Hi Jeremy,
unfortunately, there are several bugs affecting KafkaIO with Python on
FlinkRunner in current releases.
a) there are some limitations to portable SDF support on Flink [1]
b) the use_deprecated_read flag cannot be passed to ExpansionService,
that is fixed for upcoming 2.32.0 in [2]
c) primitive Read transform needed for the use_deprecated_read flag to
work is not working properly until 2.33.0, fix was merged just
yesterday, see [3]
Unfortunately, there are no known workarounds, if you can build beam
from sources, you can try building it from the currently cut release
branch 'release-2.33.0'. It would require to build both java and python
SDKs. The alternative would be to wait for the release 2.33.0 to come out.
Hope this helps, if you had any more questions, I'd be glad to help.
Jan
[1] https://issues.apache.org/jira/browse/BEAM-11998
[2] https://issues.apache.org/jira/browse/BEAM-12538
[3] https://issues.apache.org/jira/browse/BEAM-12704
On 8/26/21 2:36 AM, Jeremy Lewi wrote:
Is this the same issue as in this thread
https://lists.apache.org/[email protected]:2021-5
<https://lists.apache.org/[email protected]:2021-5>
about specifying the environment to be used in cross-language transforms.
Is the problem in the taskmanager or expansion service? Are there
environment variables I can override to force it to use an external
environment so I can use a sidecar for the Java SDK harness?
Thanks
J
On Wed, Aug 25, 2021 at 5:18 PM Luke Cwik <[email protected]
<mailto:[email protected]>> wrote:
It is likely that the expansion service is returning a graph
segment saying you execute KafkaIO within a docker environment
which is what Flink is trying to do.
On Wed, Aug 25, 2021 at 4:26 PM Jeremy Lewi <[email protected]

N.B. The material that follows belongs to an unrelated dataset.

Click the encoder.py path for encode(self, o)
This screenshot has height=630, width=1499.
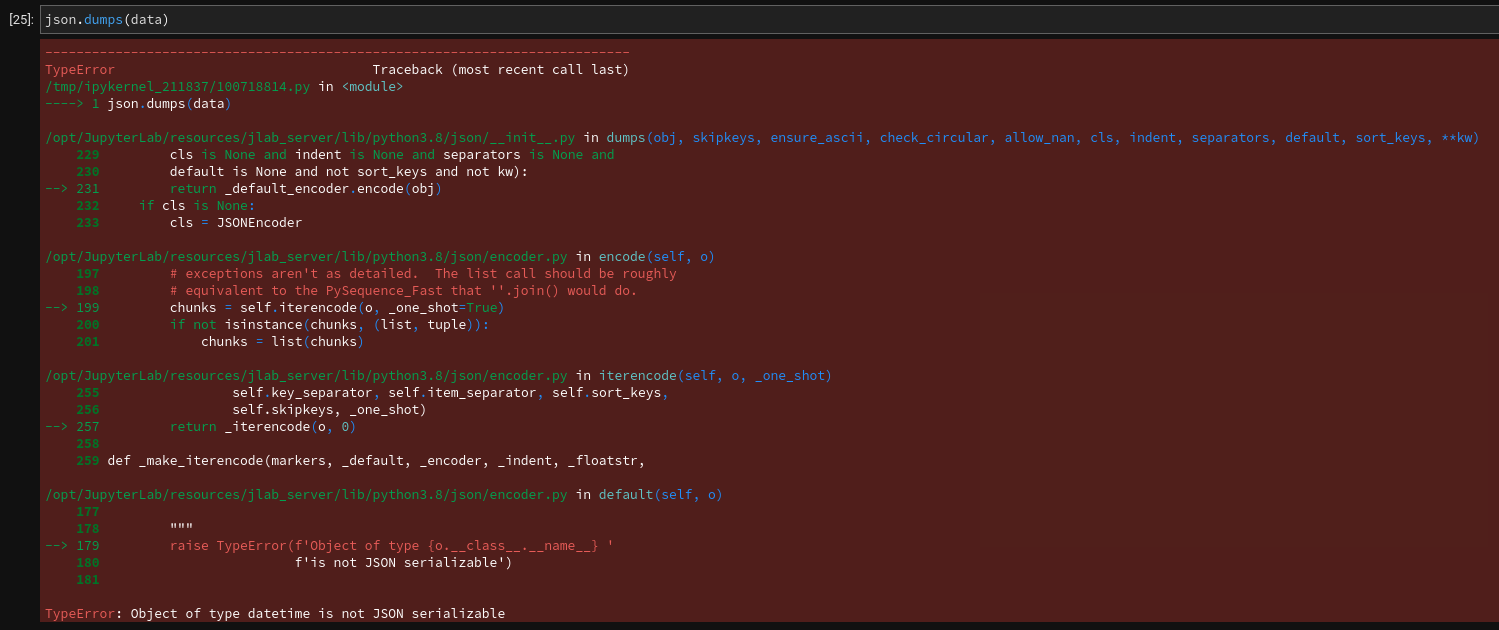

<mailto:[email protected]>> wrote:
Hi Folks,
So I tried putting the beam job server on the Flink JobManager
and Taskmanager containers and setting
classloader.resolve-order
<https://ci.apache.org/projects/flink/flink-docs-release-1.13/docs/deployment/config/#classloader-resolve-order>to
parent-first.
My taskmanager's are now crashing because it looks like the
Kafka IO transform is trying to run docker and it can't
because its running in a K8s pod. Logs attached.
Why would KafkaIO try to launch docker? Does this have
something to do with the expansion service. The docs
<https://beam.apache.org/documentation/programming-guide/#multi-language-pipelines>
make
it seem like the expansion service only runs at job submission
time and only needs to be accessible from the machine where
you are running your python program to submit the job.
Thanks
J
On Wed, Aug 25, 2021 at 12:09 PM Jeremy Lewi
<[email protected] <mailto:[email protected]>> wrote:
Hi Luke,
Thanks. I've attached the full stack trace. When I reran
it gave me an error about a different class.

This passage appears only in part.